BlakeMScurr commented 3 years ago

I got this issue when I bumped rollup-plugin-svelte to 6.1.1 to solve a separate issue described here https://github.com/Samuel-Martineau/generator-svelte/issues/7. I'm also unsure if this is helpful or not.

aslak01 commented 3 years ago

Having this issue trying to run Sapper on my Raspberry pi zero w. It's a bit weird, as I'm able to see the default output with curl localhost:3000, but my Ngrok tunnel is giving an NSURLErrorDomain -1017, ie. not receiving valid data.

Benjamin15122 commented 3 years ago

Got this issue with express@4.16.1. I figured out that it was because the usage of app.listen() in app.js and "node /bin/www" in package.json at the same time, since the default /bin/www would create a httpserver on 3000 anyway, even if app.listen has already created one. Remove app.listen() from app.js and change "node /bin/www" to "PORT=${port} node /bin/www" would fix the issue. Hope it helps :p.

matheust3 commented 2 years ago

I run into this bug 100% of the time I try to use vscode's devcontainer to run a debug session.

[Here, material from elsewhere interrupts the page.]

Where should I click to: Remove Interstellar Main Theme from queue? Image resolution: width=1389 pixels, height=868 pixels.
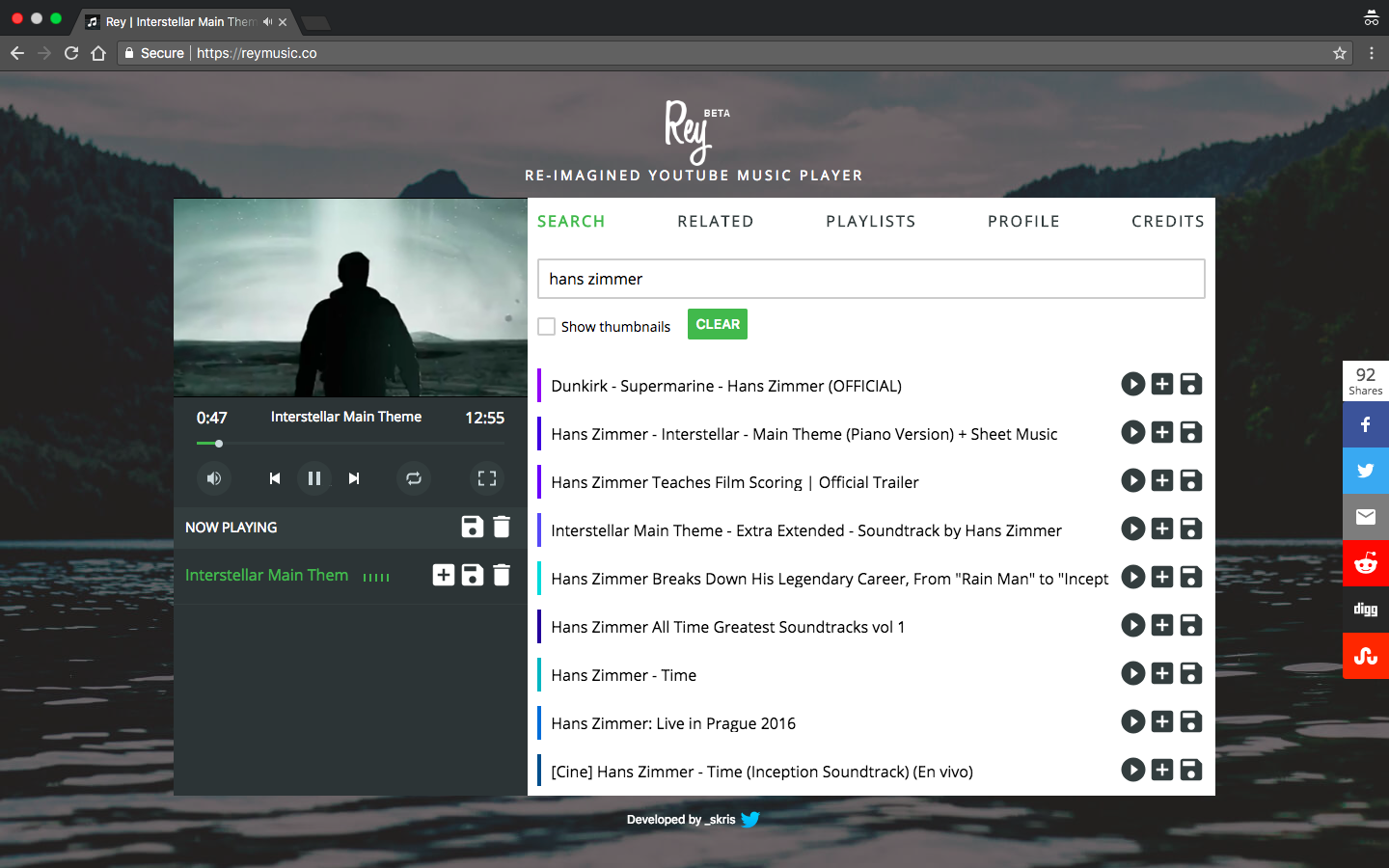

I also started to suffer from this problem after I configured the devcontainer in vscode

luvnyen commented 2 years ago

I was experiencing the same problem here. In my case, in the beginning, I was running the server with WSL on Windows 11. I have also tried changing the port several times and nothing worked. After that, I tried to run it without WSL and finally got this alert: messageImage_1643893001126 The alert clearly states that "Window Defender Firewall has blocked some features of this app". In this case, "app" is the "Node.js: Server-side JavaScript" with the specific version of the currently used node version (in my case, it's v14.16.1). So, I just click the "Allow access" button, and then it worked!

So, if you are using Windows, maybe you can try to allow the connections in Windows Firewall manually. Hope it helps!